**Your objective**
Only the lines from the one containing "Task: Click the" through the end of the records should be retyped, exactly and including both ends; pictures stay out.

Screenshot grounding data:

··········

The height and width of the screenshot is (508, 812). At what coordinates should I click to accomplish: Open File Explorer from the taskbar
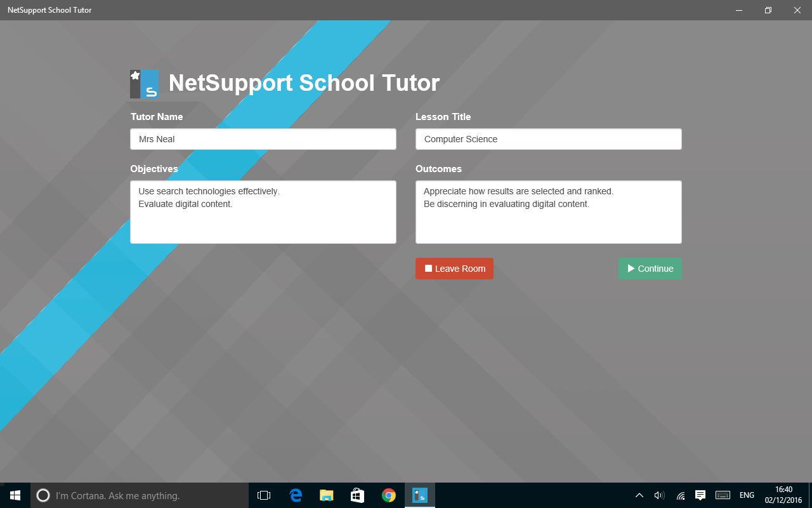327,495
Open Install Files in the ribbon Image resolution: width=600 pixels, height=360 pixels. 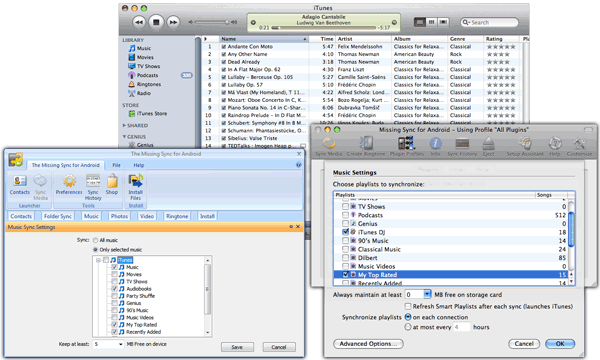135,181
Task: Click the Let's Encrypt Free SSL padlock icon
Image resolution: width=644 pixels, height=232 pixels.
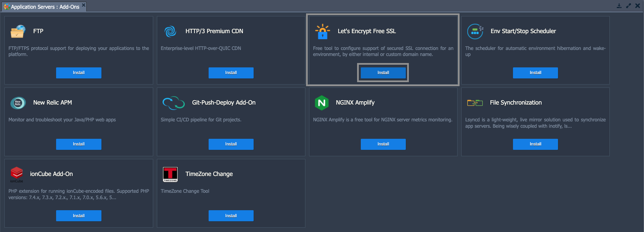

··········

**Task response**
Task: Click the Let's Encrypt Free SSL padlock icon
Image resolution: width=644 pixels, height=232 pixels.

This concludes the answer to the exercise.